Canberra, July 29 : A new reported published on Thursday revealed that Indigenous Australians were significantly more likely to be imprisoned, die by suicide or have their children removed, than non-Indigenous people.

The report was published by Closing the Gap program that aims to reduce disadvantage among Aboriginal and Torres Strait Islander people, Xinhua news agency reported.

Thursday's report was the first time that data on the strategy has been published since federal, state and territory governments reached an agreement with Indigenous organisations to overhaul the framework in July 2020.

It found that while improvements in life expectancy for Aboriginal and Torres Strait Islander people since the baseline of 2005-2007 narrowed the gap to 8.6 years for boys and 7.8 years for girls in 2015-2017, the national target of "no gap" was not on track to be met.

The suicide rate among Indigenous people rose to 27.1 per 100,000 in 2019, with the target of a "significant and sustained reduction in suicide towards zero" not on track to be met.

Among the agreement's targets is a goal to reduce Indigenous incarceration rates by 15 percent within the decade.

The report found that the Indigenous incarceration rate rose to 2,081 per 100,000 people in June 2020, with the national target not on track to be met.

In 2020, the rate of Aboriginal and Torres Strait Islander children aged 0-17 years in out-of-home care was 56.3 per 1,000 children in the population, an increase from the 2019 baseline, with the national target of a "reduction in the rate of home care by 45 per cent" not on track to be met, said the report.

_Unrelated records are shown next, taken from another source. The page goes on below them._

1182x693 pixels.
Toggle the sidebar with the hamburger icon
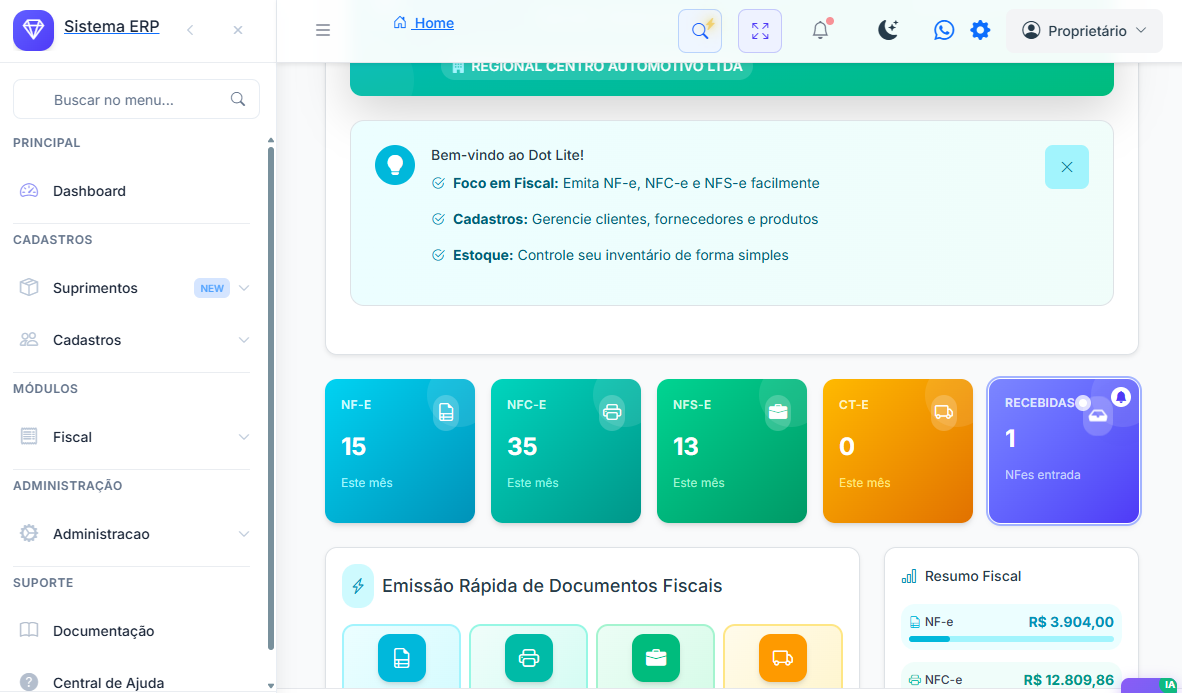pos(323,30)
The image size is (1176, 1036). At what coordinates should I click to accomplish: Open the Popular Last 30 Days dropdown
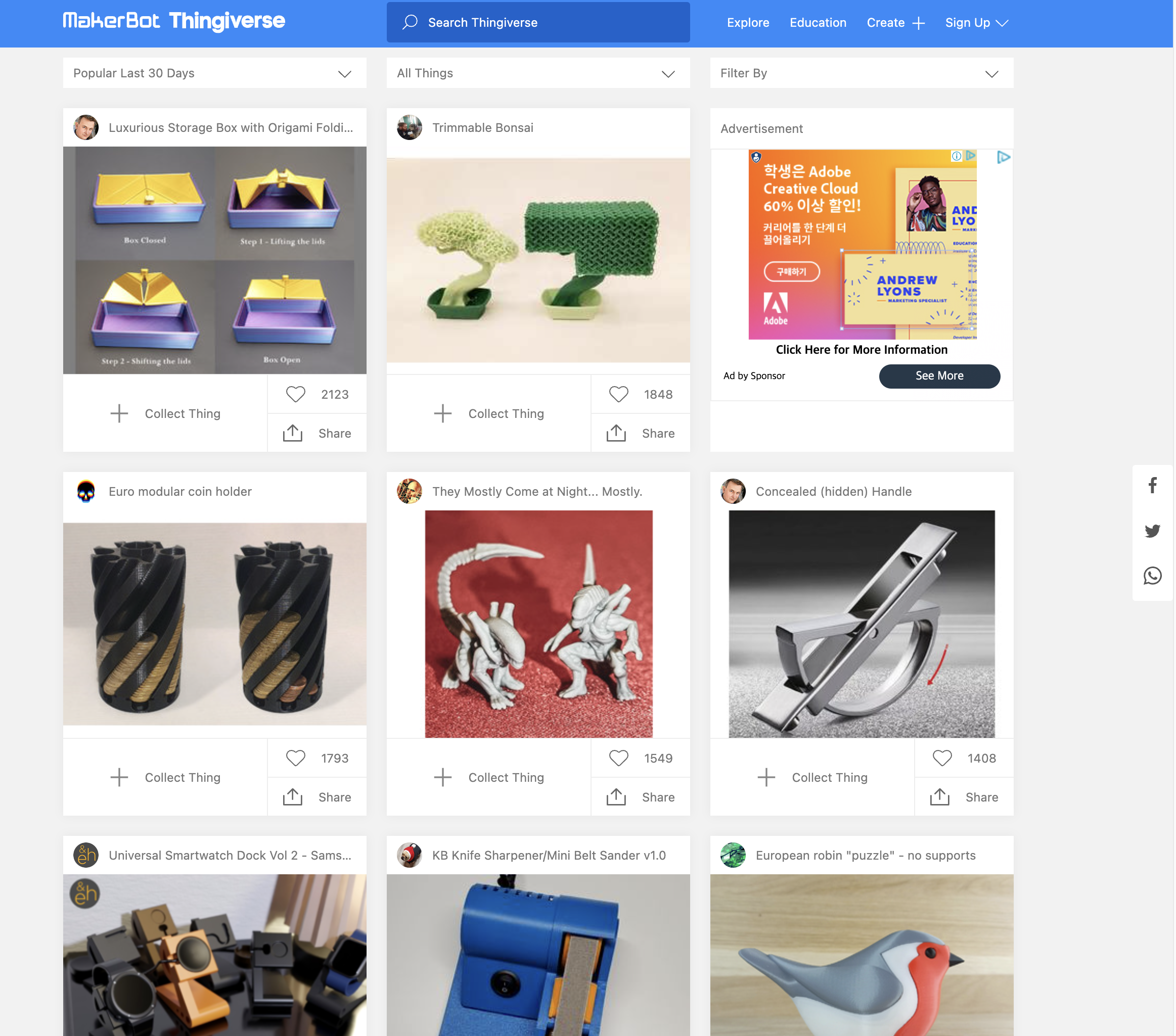pyautogui.click(x=214, y=73)
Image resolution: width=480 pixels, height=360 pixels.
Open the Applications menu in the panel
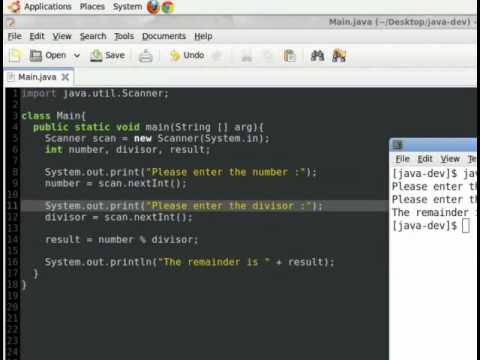(48, 7)
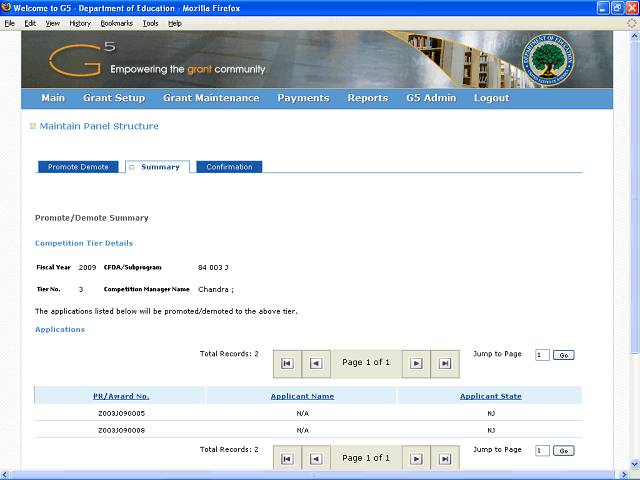This screenshot has width=640, height=480.
Task: Go to first page in top pagination
Action: click(x=287, y=363)
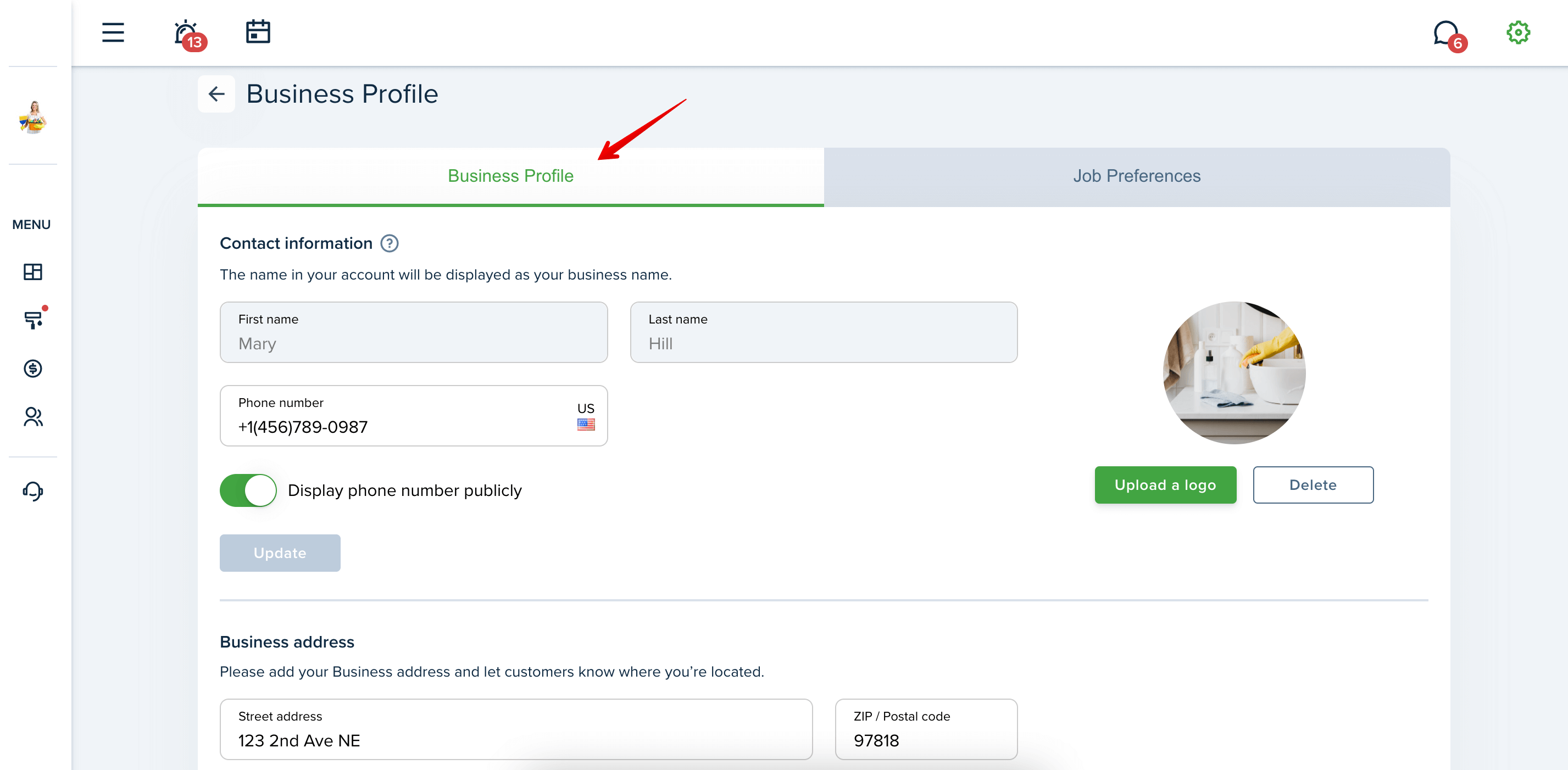Image resolution: width=1568 pixels, height=770 pixels.
Task: Select the Business Profile tab
Action: (x=510, y=176)
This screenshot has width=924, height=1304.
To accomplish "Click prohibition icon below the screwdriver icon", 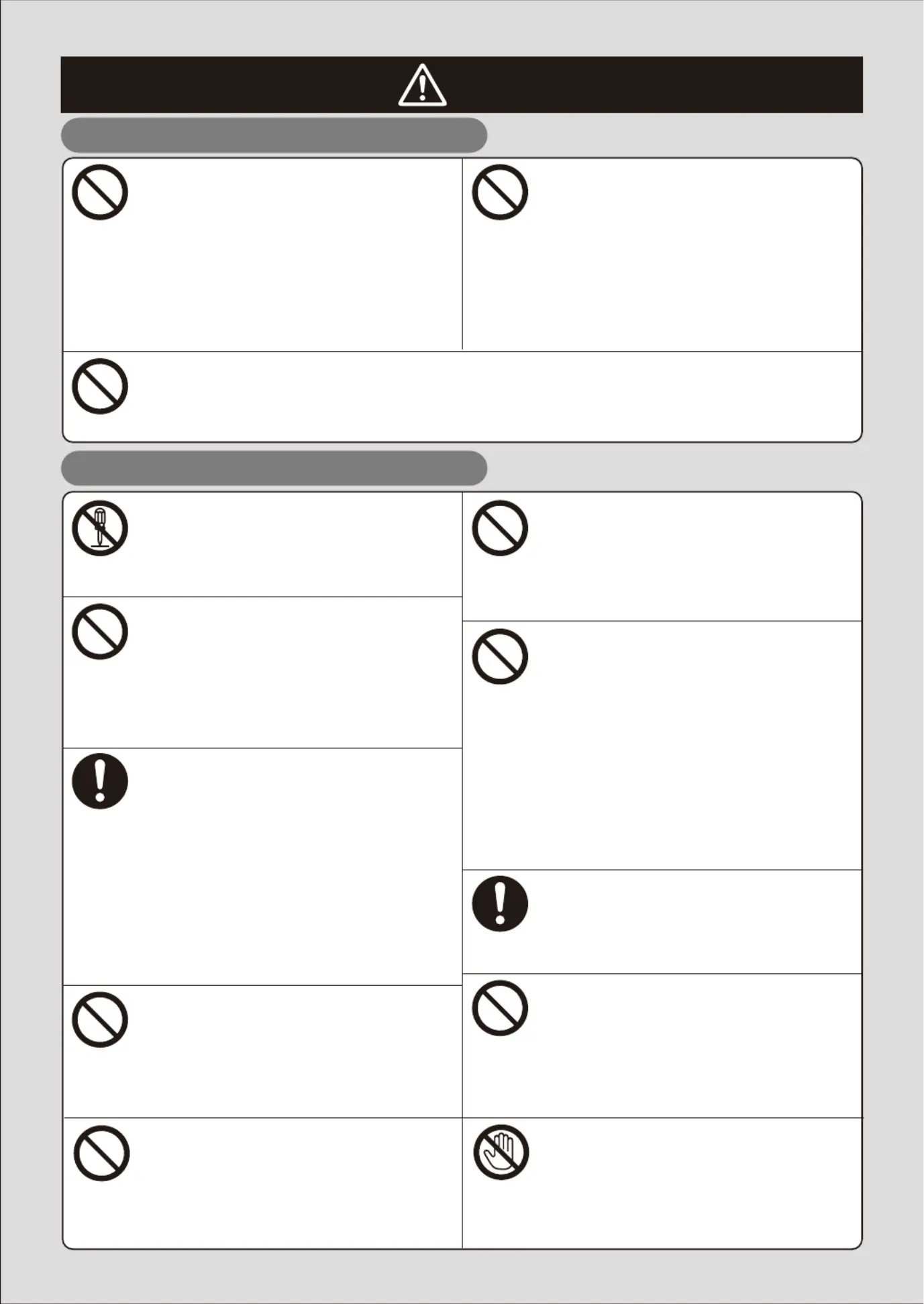I will pos(100,632).
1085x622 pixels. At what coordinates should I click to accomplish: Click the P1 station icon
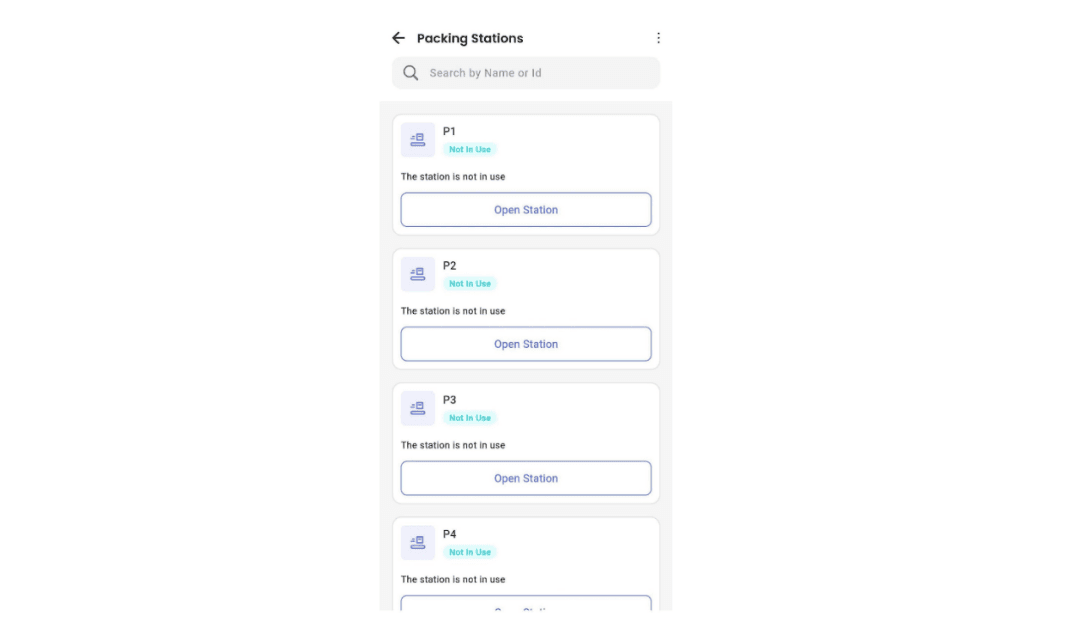point(418,140)
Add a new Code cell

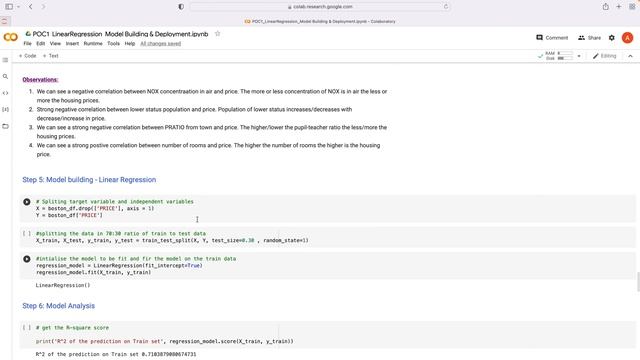point(27,56)
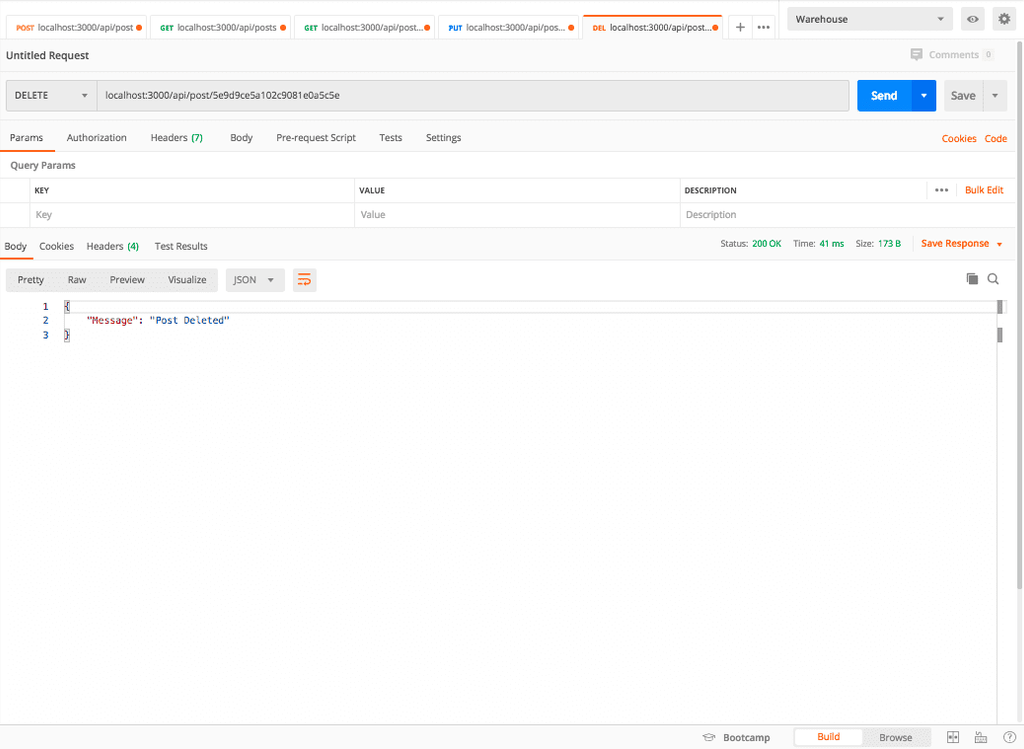Copy response body using the copy icon

(972, 279)
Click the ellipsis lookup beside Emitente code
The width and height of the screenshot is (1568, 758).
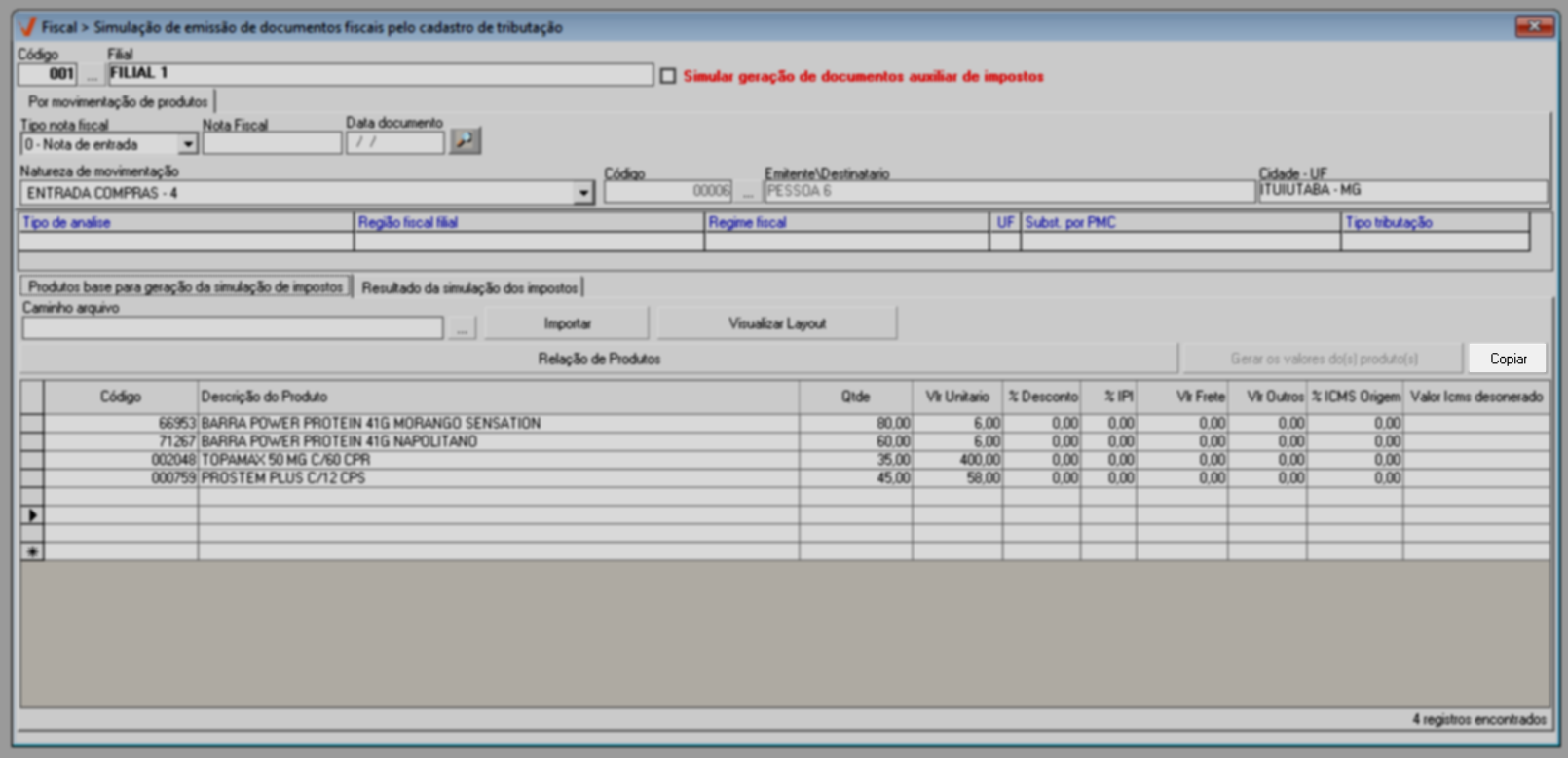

However, the rate of Indigenous children in youth detention fell to 25.7 per 10,000, with the national target on track to be met.

The Productivity Commission could not provide an update on some of the 17 targets due to a lack of available data.

"The agreement is now 12 months old, but the most recent available data for monitoring these socioeconomic outcomes are only just hitting the commencement date for the agreement," commissioner Romlie Mokak said in a media release.

"It is likely to be some years before we see the influence of this agreement on these outcomes."